Jun 16, 2017; 2:27pm

Re: Fink: KafkaProducer Data Loss

This post was updated on Jun 16, 2017; 2:40pm.

Hi Aljoscha,

I gather you guys aren't able to reproduce this.

Here are the answers to your questions:

How do you ensure that you only shut down the brokers once Flink has read all the data that you expect it to read

Ninad: I am able to see the number of messages received on the Flink Job UI.

And, how do you ensure that the offset that Flink checkpoints in step 3) is the offset that corresponds to the end of your test data.

Ninad: I haven't explicitly verified which offsets were checkpointed. When I say that a checkpoint was successful, I am referring to the Flink logs. So, as long as Flink says that my last successful checkpoint was #7. And on recovery, it restores it's state of checkpoint #7.

What is the difference between steps 3) and 5)?

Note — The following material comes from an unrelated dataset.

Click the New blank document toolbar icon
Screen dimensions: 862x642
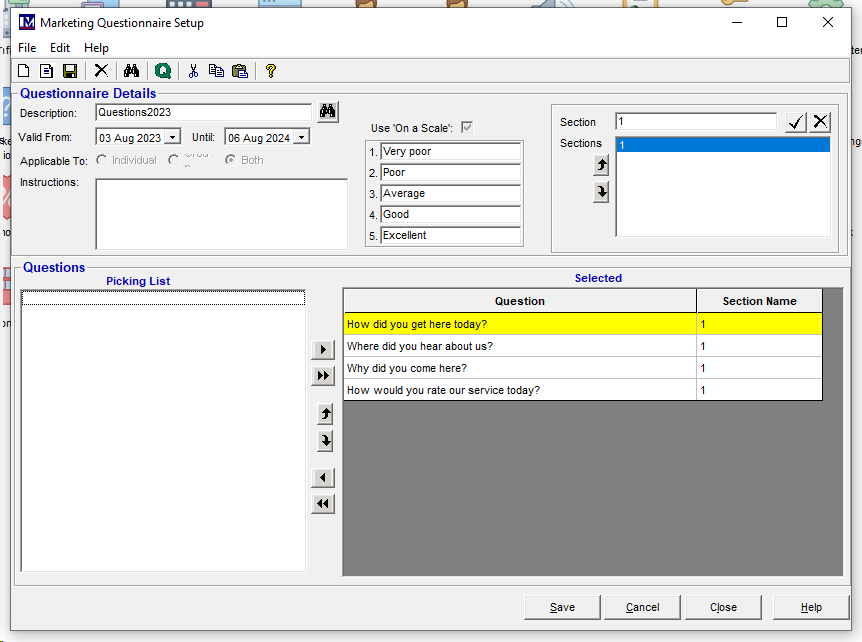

Ninad: I didn't realize that windows are merged eagerly. I have a session window with interval of 30 secs. Once I see from the UI that all the messages have been received, I don't see the following logs for 30 secs.

MergingWindowSet - Merging...

So that's why I thought that the windows are merged once the window trigger is fired.

Ex:

I verified from the UI that all messages were received.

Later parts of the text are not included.